- EXERCISE
In the theater review that follows, who directed Coal Mine Theatre's production of Detroit?

Review: Detroit has a lot to say about our current moment

detroit review coal mine theatre
detroit coal mine theatre
Photo by Dahlia Katz

DETROIT by Lisa D’Amour (Coal Mine Theatre). Runs to August 7 at the Coal Mine (1454 Danforth Avenue). $70. coalminetheatre.com. Rating: NNNN


Lisa D’Amour wrote Detroit in the summer of 2009 in the wake of the financial crisis and the Hurricane Katrina disaster. Now, in the midst of an ongoing pandemic, staggering inflation and with ecological calamities a monthly occurrence, Coal Mine Theatre’s production of the Pulitzer Prize-nominated play has an eerie, haunting relevance.

Suburban couple Mary (Diana Bentley) and Ben (Sergio Di Zio) have just discovered the house next to theirs is occupied by another couple, so they invite them over for a backyard barbecue. In walk Sharon (Louise Lambert) and Kenny (Craig Lauzon), who decline alcohol (they met in a rehab facility) but are happy to meet their neighbours. Sharon is particularly moved; in fact, she’s so starved for neighbourliness and real human connection that she cries. (Who hasn’t felt this way after years of pandemic isolation?)

Introductions are exchanged, details about employment shared and it soon turns out Kenny, who has worked in construction before, will fix Mary and Ben’s broken sliding doors, while Ben, who’s been laid off from his job as a bank loan officer and is starting up his own web-based business, might be able to help with Kenny’s financial issues.

Amidst the couple’s chitchat, there’s some tinkering with a broken patio table umbrella that turns out to have symbolic importance. The thing might be broken, but it still provides some protection for the more prosperous, if challenged, Mary and Ben.

Over the next few days and weeks, we check in on the couples and get to know them a bit more, witnessing the cracks in their marriages and the lies they keep from their partners but tell their neighbours. Mary and Sharon bond over an idealized notion of going to the forest and living there.

Under Jill Harper’s direction, the play moves quickly, almost breezily, towards its conclusion, with the occasional awkward pause for scene changes. Ken MacDonald’s intriguing set features realistic details in the foreground but the houses themselves seem flimsy and almost made of sticks, suggesting that everything could come toppling down at any moment. And Melanie McNeill’s costumes do a lot of work in establishing the characters’ social level, from Mary and Ben’s athletic leisure wear to Sharon’s branded Ts that might as well have been borrowed from Kenny.

The fact that Harper uses so much of the narrow space of the theatre, however, means that some audience members bunched together at the extreme ends of the space might find it difficult to see what’s going on across the venue. (It seems like the best seats are along the wall itself.)

- EXERCISE DATA
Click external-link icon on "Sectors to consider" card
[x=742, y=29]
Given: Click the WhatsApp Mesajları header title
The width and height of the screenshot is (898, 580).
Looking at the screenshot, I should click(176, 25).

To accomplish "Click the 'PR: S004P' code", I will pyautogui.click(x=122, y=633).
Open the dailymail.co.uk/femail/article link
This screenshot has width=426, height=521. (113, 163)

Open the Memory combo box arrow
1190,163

---

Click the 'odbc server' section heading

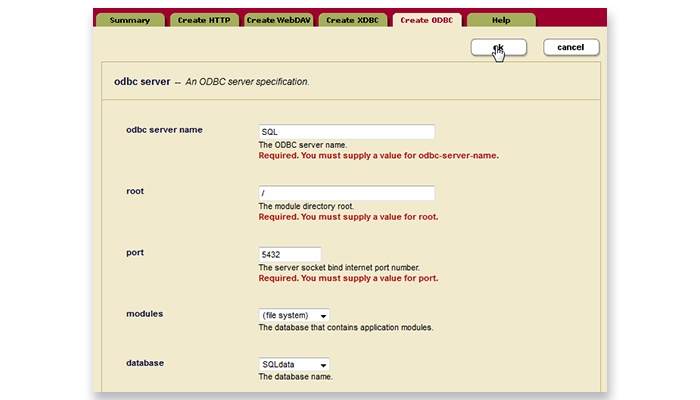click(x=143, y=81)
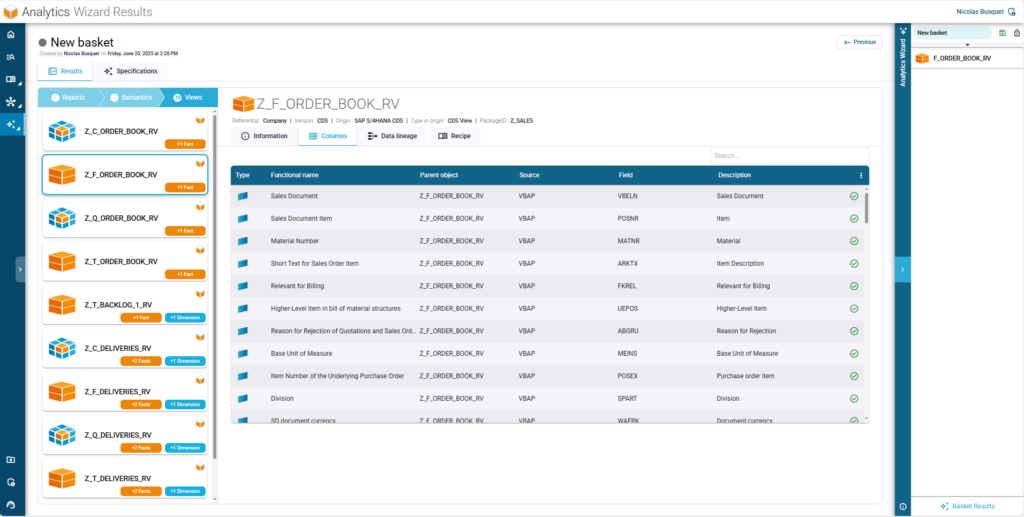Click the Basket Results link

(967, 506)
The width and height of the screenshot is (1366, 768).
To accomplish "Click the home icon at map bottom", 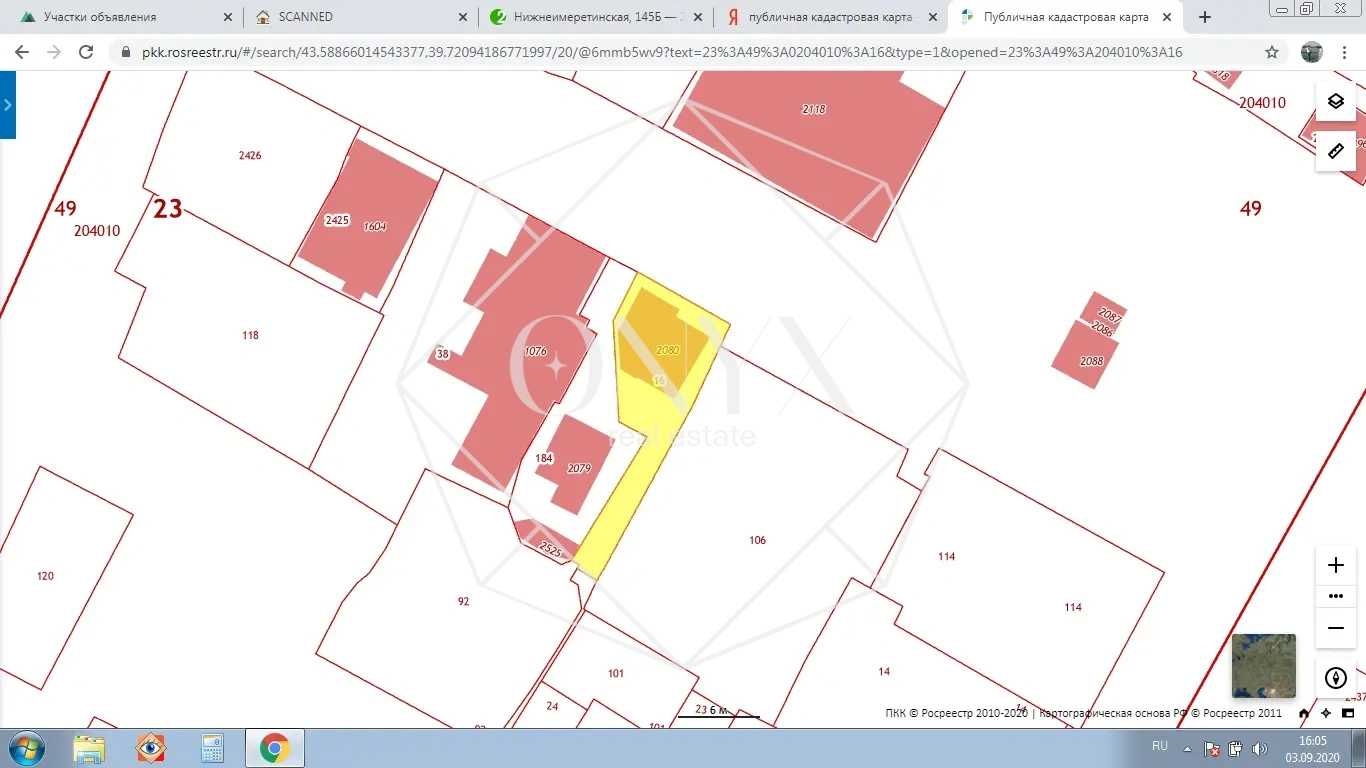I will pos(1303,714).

---

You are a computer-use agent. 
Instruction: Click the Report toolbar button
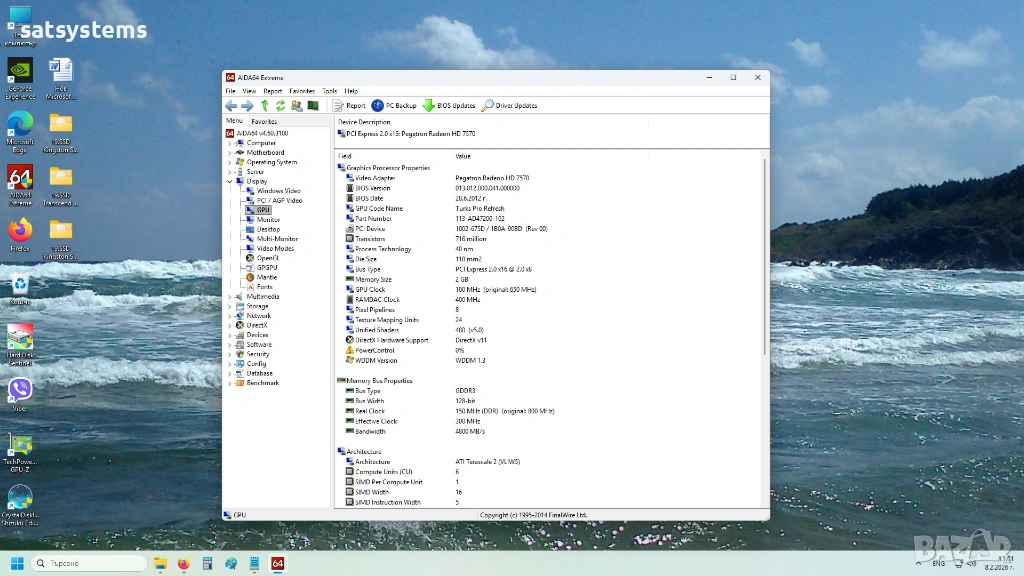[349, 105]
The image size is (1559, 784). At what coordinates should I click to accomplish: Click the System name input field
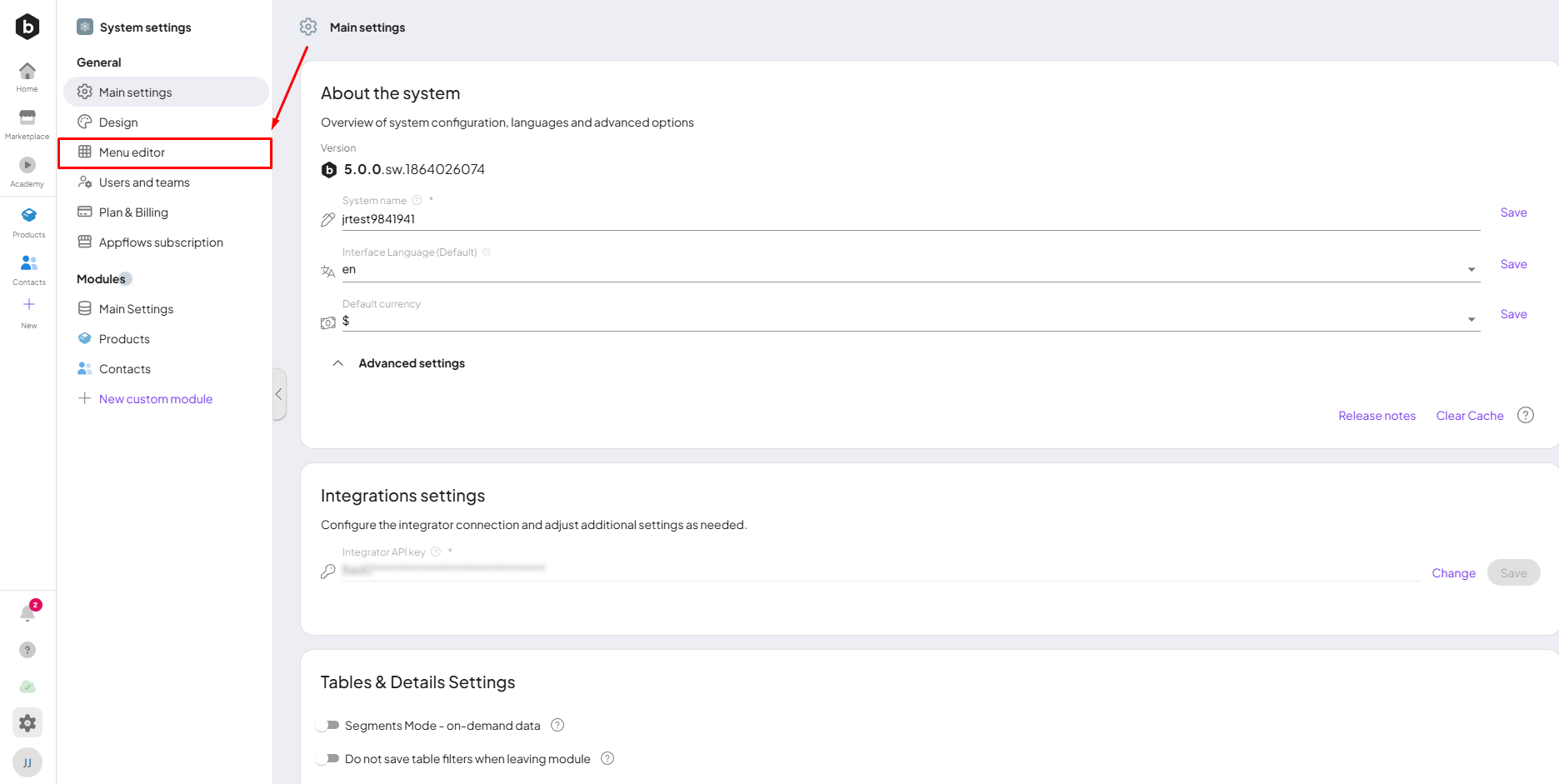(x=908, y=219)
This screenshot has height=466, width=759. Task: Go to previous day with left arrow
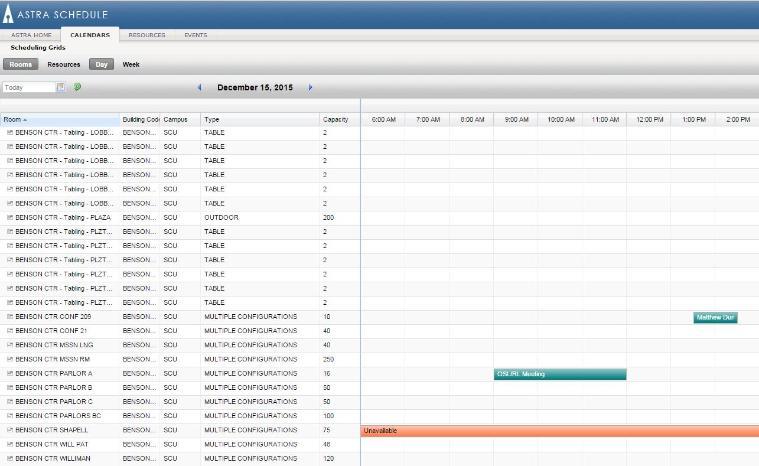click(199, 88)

- REPLY TO THE EXERCISE
Jill Harper